* **Brief 1**
From the article on women's health in the workplace, pull out the passage starting with "By McKenzie Schwark" and going on through "for female employees.", copied word for word.
* **Brief 2**
List every numbered suggestion the article on women's health in the workplace gives for addressing women's health concerns at work.

* **Document text**

Women’s Health in the Workplace

By McKenzie Schwark
Women's Health

Women have specific health care needs that aren’t always addressed in the average health care or benefits package. Companies have a unique ability to address women’s health care concerns and make health and wellness more accessible and attainable for female employees.

Heart disease and cancer are the leading causes of death for women, and those numbers are likely to rise since so many have missed screenings or other preventative appointments due to the pandemic. One-third of reproductive-age women now suffer from some kind of chronic condition. But accessible help, care, and prevention can be addressed where women spend the majority of their week: the workplace. Here are some suggestions of ways to address women’s specific health concerns in the workplace.

1. Provide gym memberships, or fitness reimbursement program

Exercise and movement have a ton of proven benefits. Some time at the gym, in a fitness class, or getting some kind of movement throughout the day can improve mental health, improve bone and muscle function, and prevent some cardiovascular diseases and cancers. Memberships can be expensive, and employees may not feel motivated to go given the cost. Consider offering some kind of reimbursement program to help offset the cost.

2. Consider onsite mammograms

One in eight women is diagnosed with breast cancer. Early detection is hugely important, but many women don’t make their yearly mammograms. Some companies offer mobile mammograms and cancer screenings, so instead of going to the doctor’s office, the doctor’s office comes to you. This is a great way to ensure screenings are easily accessible for your employees and keeps them from having to schedule and take time out of their busy schedules to get one of these imperative screenings.

3. Take mental health concerns seriously

Burnout has been a major issue for working women, especially over the last few years. Conversations about mental health in the workplace are becoming more commonplace, and many businesses are implementing programs to help employees take better care of their mental and emotional health. Read our story on how to address mental health concerns in the office.

4. Review your maternity leave policies

Maternity and parental leave policies have also made major headlines over the last several years and sparked a lot of debate about their importance. Women have more options than ever when it comes to career and motherhood, and for women who want to embrace both, it is important to have programs and policies in place that make those choices possible. The U.S. does not have a federally mandated paid maternal or family leave policy, so individual workplaces have the opportunity to directly address this and make it possible for women.

5. Consider menopausal care

Although not every female employee will need or take advantage of maternity or fertility care, every one will experience menopause. Menopause is a major change to a woman’s reproductive and overall health, but is rarely discussed in the open. Read our interview with Gennev founder Jill Angelo for more on the importance of addressing menopause, and some easy ways managers can better do so!

Women have unique needs when it comes to health and wellness, and businesses and managers have a unique ability to address those needs. Women have made great strides in the workplace, and retaining top female talent will require addressing those unique concerns head-on. A healthy employee is a happy, long-term employee!

* **Information shown**
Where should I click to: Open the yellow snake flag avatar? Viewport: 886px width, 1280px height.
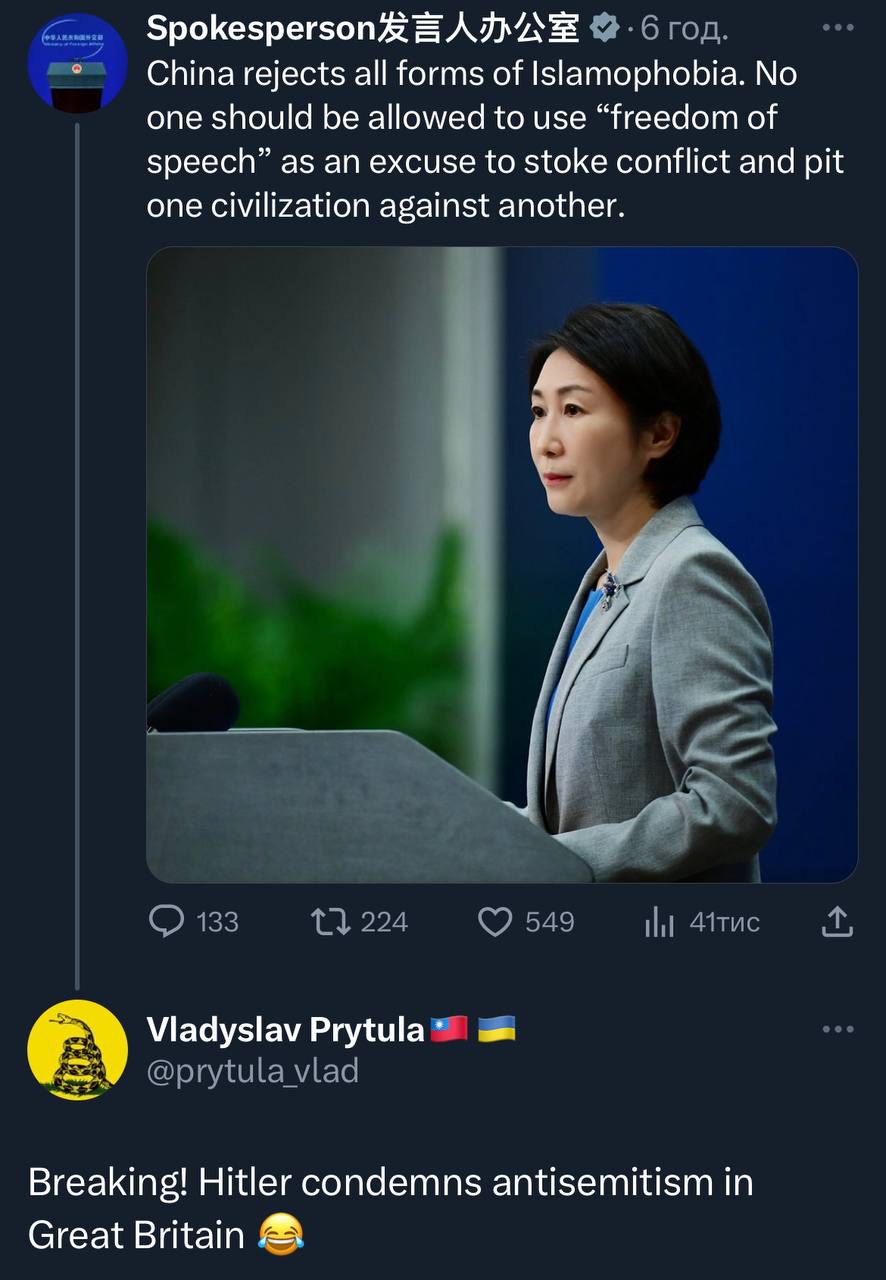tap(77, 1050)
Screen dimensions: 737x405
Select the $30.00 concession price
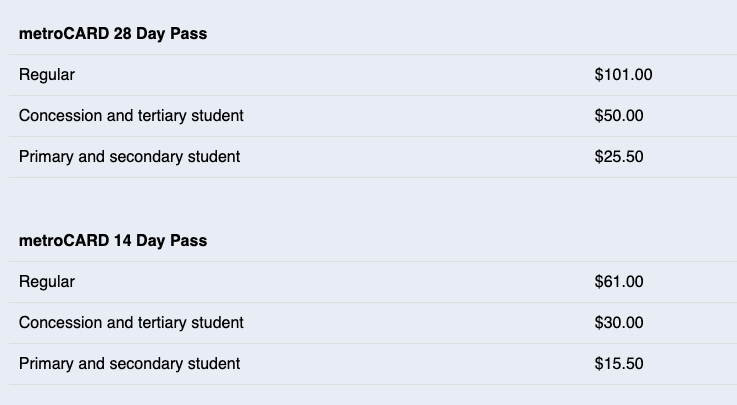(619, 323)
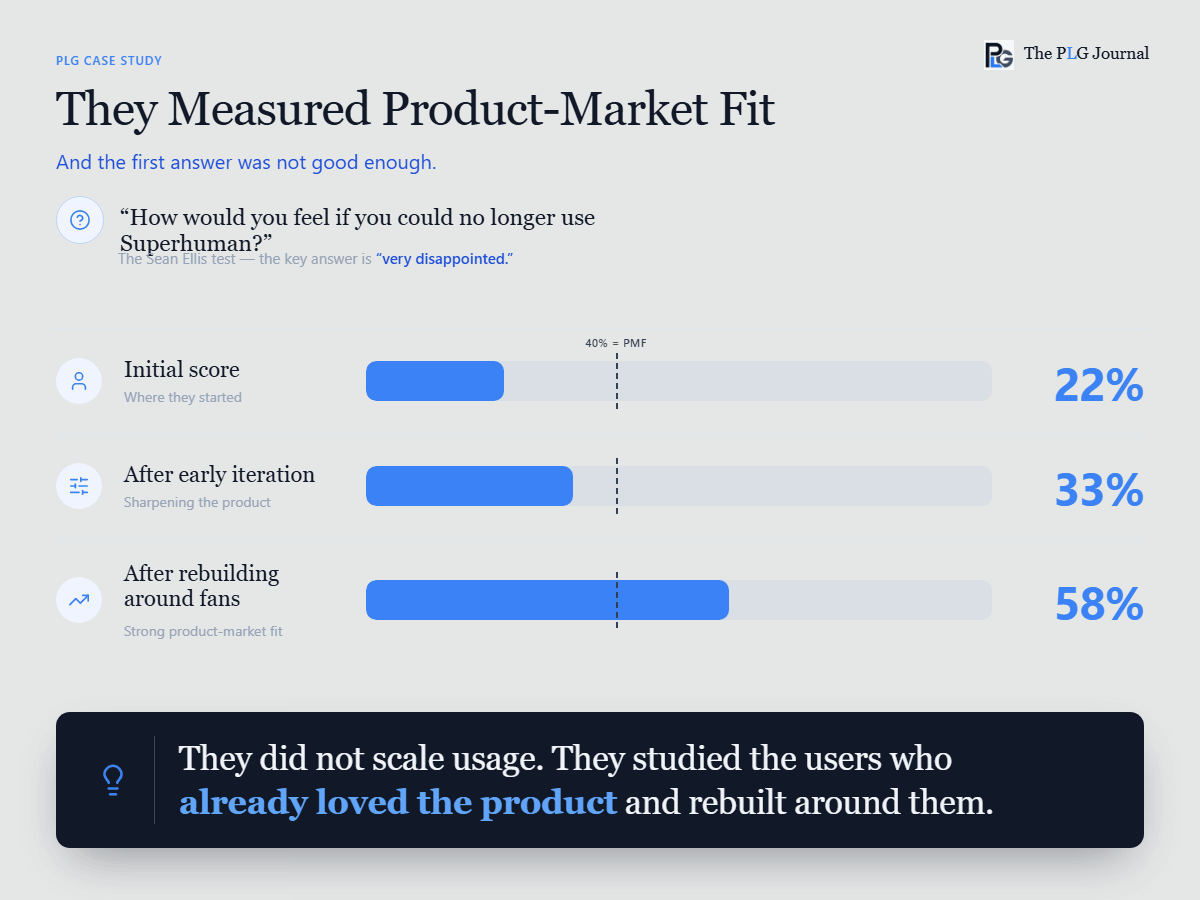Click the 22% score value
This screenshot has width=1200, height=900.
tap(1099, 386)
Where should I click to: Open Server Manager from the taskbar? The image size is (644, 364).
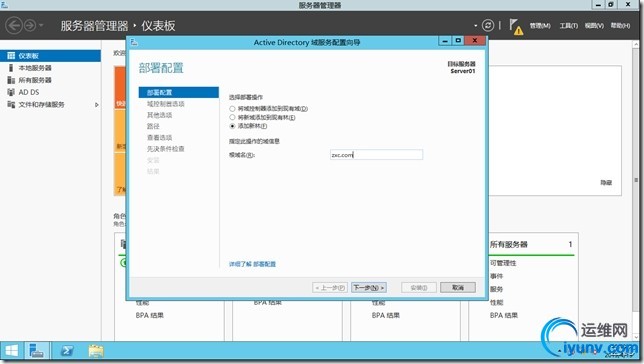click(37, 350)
--
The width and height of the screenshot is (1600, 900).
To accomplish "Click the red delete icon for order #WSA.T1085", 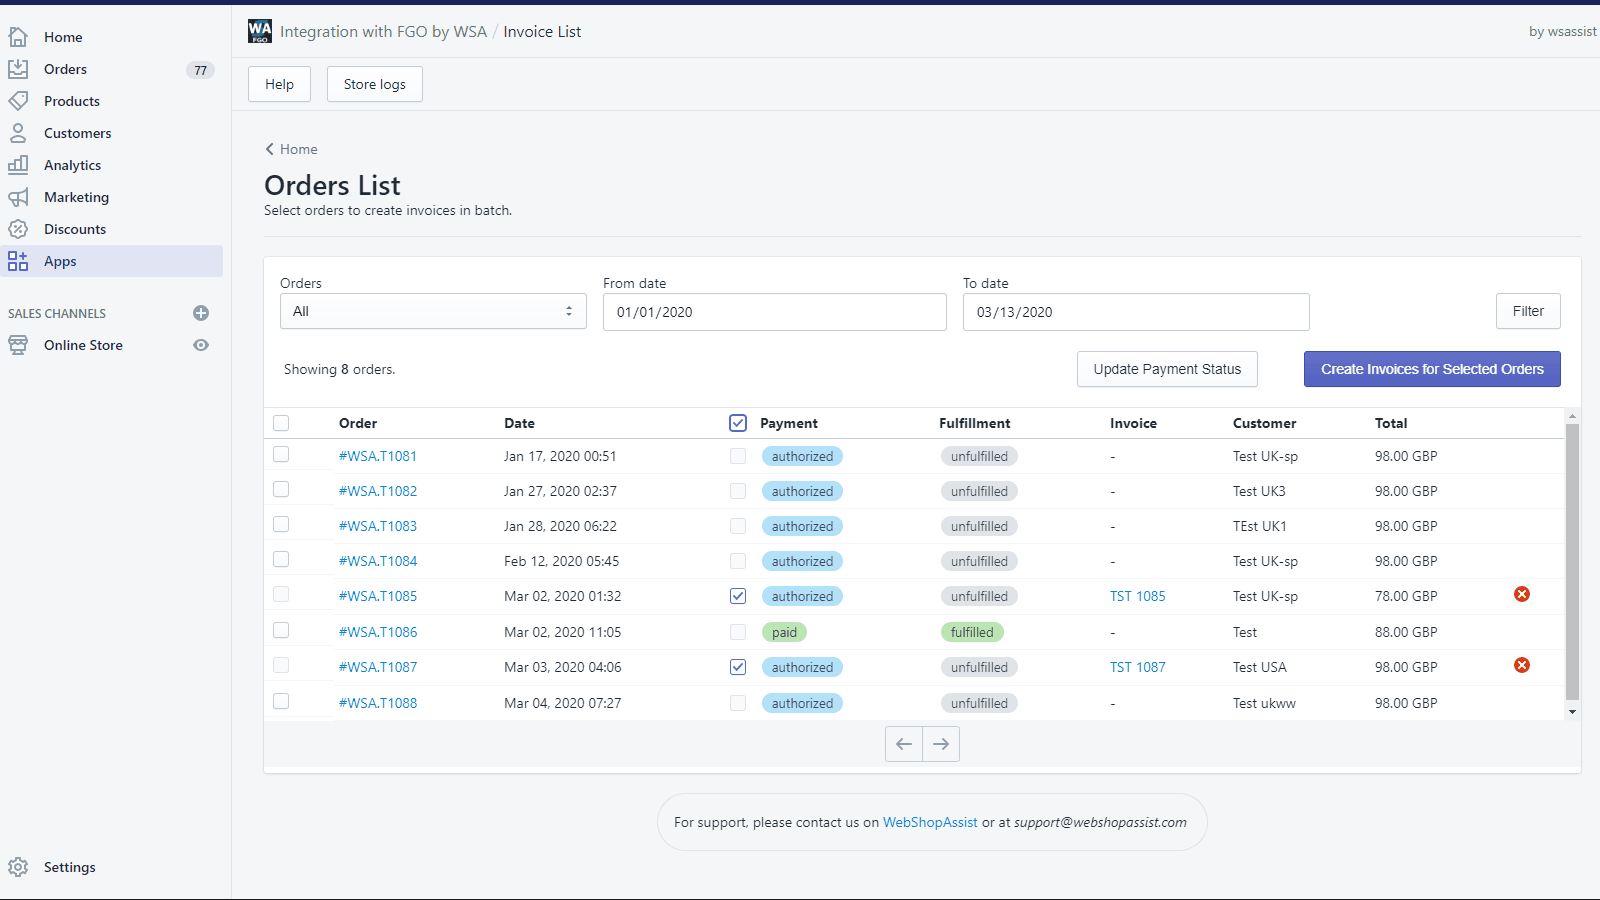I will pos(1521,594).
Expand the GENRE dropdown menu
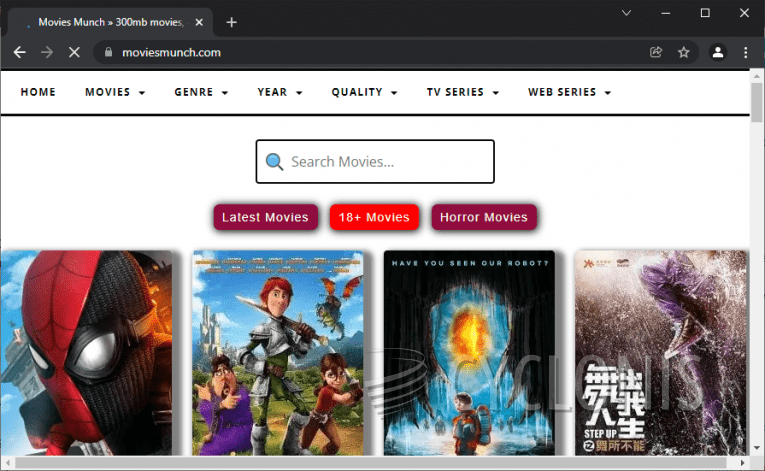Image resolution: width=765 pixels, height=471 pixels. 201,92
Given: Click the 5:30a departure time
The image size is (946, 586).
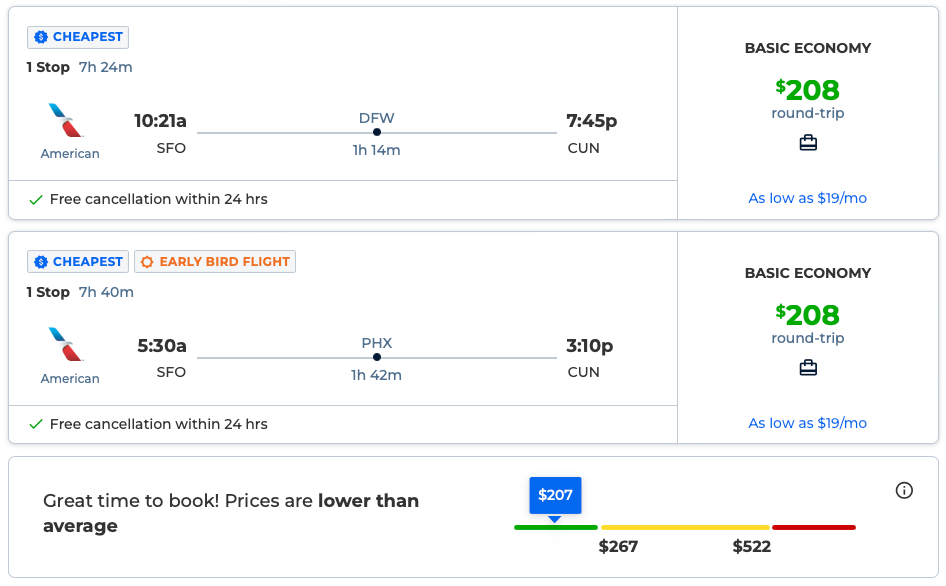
---
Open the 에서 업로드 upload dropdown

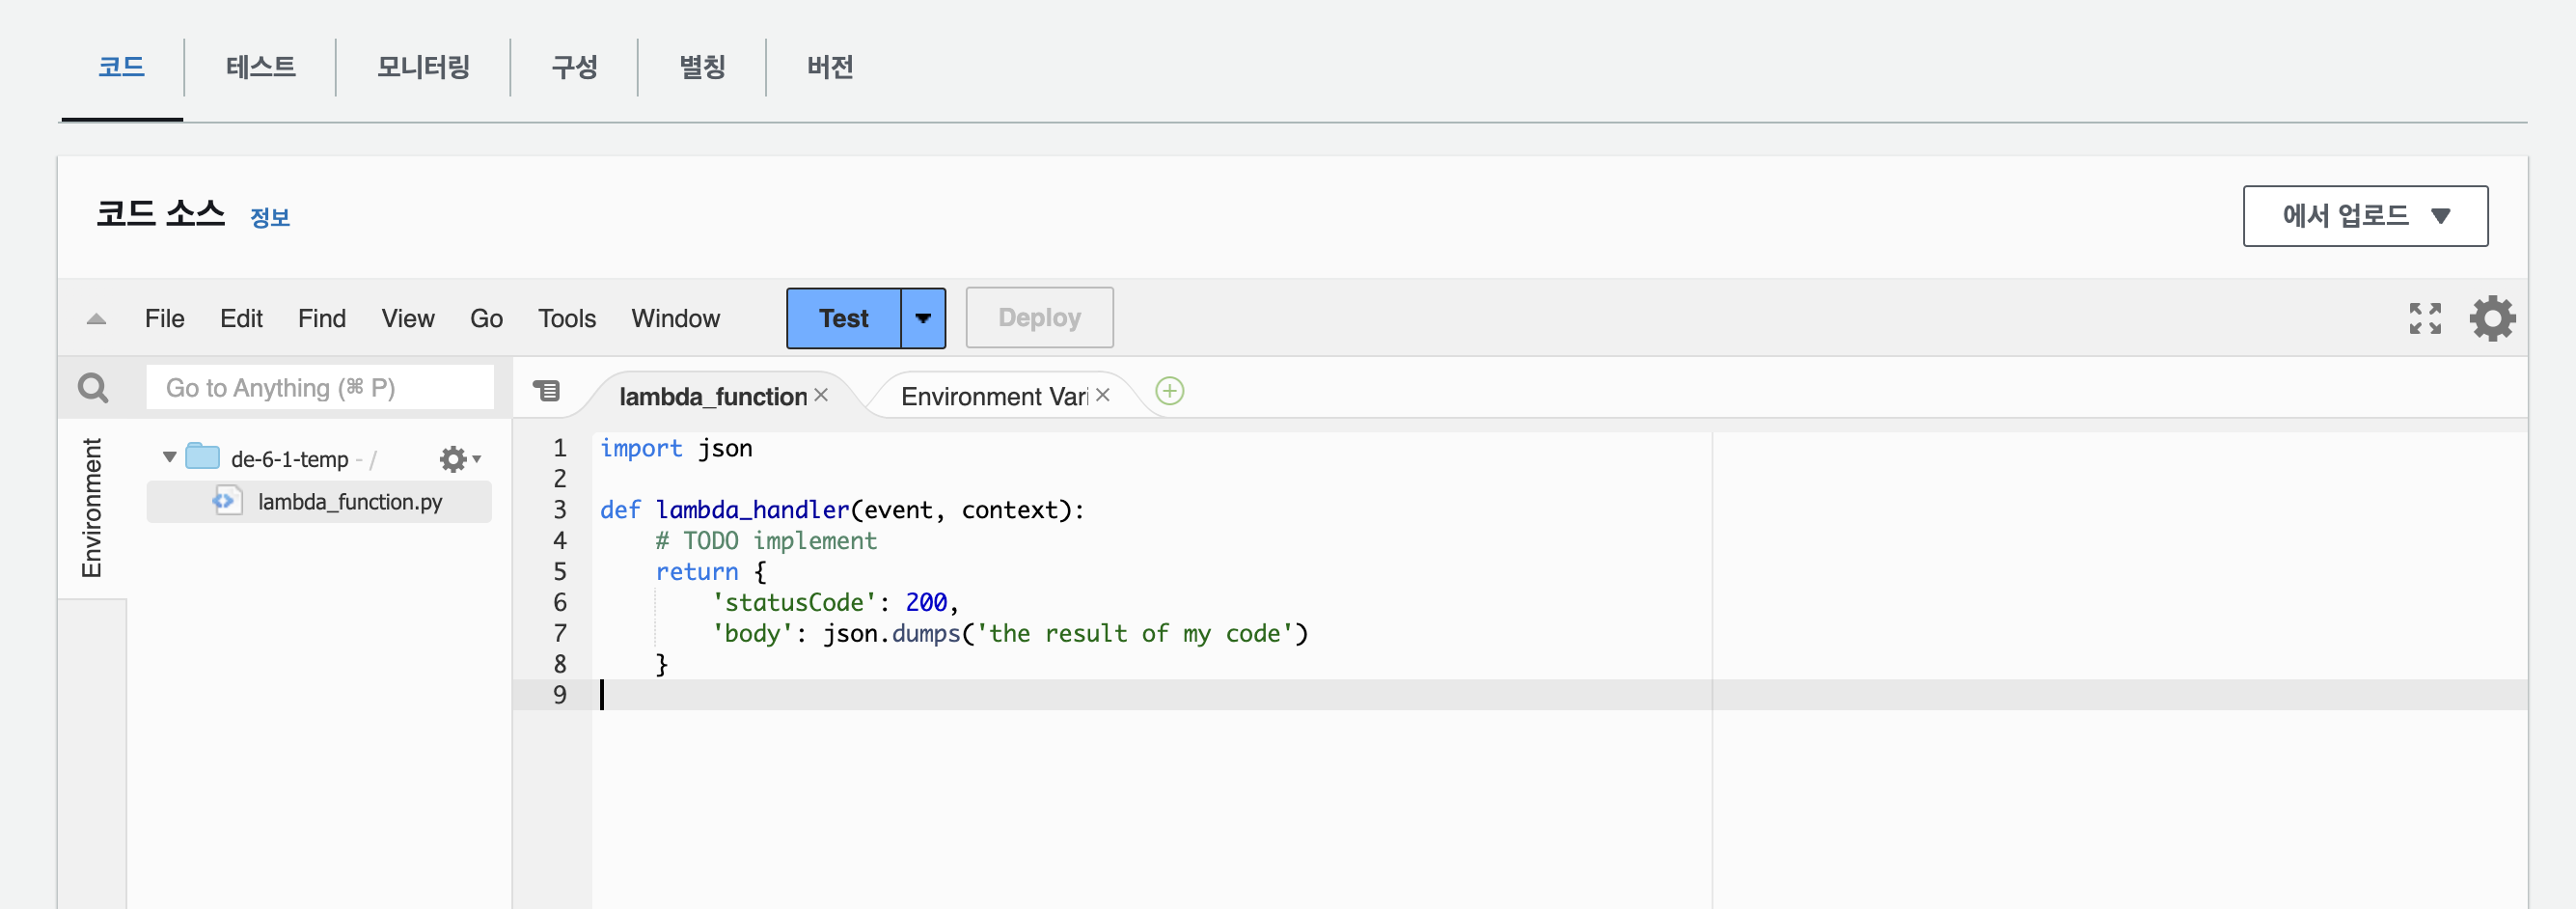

* **Solution 1**
By McKenzie Schwark
Women's Health

Women have specific health care needs that aren’t always addressed in the average health care or benefits package. Companies have a unique ability to address women’s health care concerns and make health and wellness more accessible and attainable for female employees.

* **Solution 2**
1. Provide gym memberships, or fitness reimbursement program
2. Consider onsite mammograms
3. Take mental health concerns seriously
4. Review your maternity leave policies
5. Consider menopausal care